# What a freakin' nightmare!



## 480sparky (Oct 25, 2013)

Started a service change today.  I couldn't believe how effed up the existing one is.

No cover, and most of the circuits were just 'run in' through the front.












Oh, so THIS is how you ground NM!











Don't bother terminating grounds on the bar..... run 'em out the back or top, and tie 'em all together.  Then run just ONE of 'em back to terminate correctly!


----------



## 480sparky (Oct 25, 2013)

Grounding electrode wire:  Cut off inside meter socket, split-bolted to a No. 14, and _that _runs into the panel.

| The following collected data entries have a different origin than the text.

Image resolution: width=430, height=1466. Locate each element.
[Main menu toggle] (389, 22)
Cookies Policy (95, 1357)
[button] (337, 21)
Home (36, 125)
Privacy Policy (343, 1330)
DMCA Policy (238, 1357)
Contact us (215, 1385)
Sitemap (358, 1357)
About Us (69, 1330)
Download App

Nice before-the-main tap.  Must've been fun to do hot!






Someone had an "Oh, Shît!" moment.






Yeah, that ground wire is solidly terminated!






Think it got hot?


----------



## ICE (Oct 25, 2013)

And worst of all, the circuit breakers aren't labeled.  I wonder if it glows red in the dark.


----------



## jar546 (Oct 25, 2013)

So why are you changing it?  Can't you just fix it?


----------



## 480sparky (Oct 25, 2013)

jar546 said:
			
		

> So why are you changing it?  Can't you just fix it?


I can't find any Wadsworth tandems.


----------



## north star (Oct 25, 2013)

*= = = =*

480sparky,

Was there a meter installed ?   

*= = = =*


----------



## RJJ (Oct 25, 2013)

And I thought that was one of my better installations back in the day!


----------



## Ed K (Oct 25, 2013)

But you have to look at the other side of it. It didn't burn the house down or kill anyone


----------



## 480sparky (Nov 14, 2013)

north star said:
			
		

> *= = = =*480sparky,
> 
> Was there a meter installed ?
> 
> *= = = =*


Yes... it's in the usual place..... outside.


----------



## David Henderson (Nov 14, 2013)

at least two of them are labeled.. I think


----------



## Rick18071 (Nov 14, 2013)

looks like everything is accesible


----------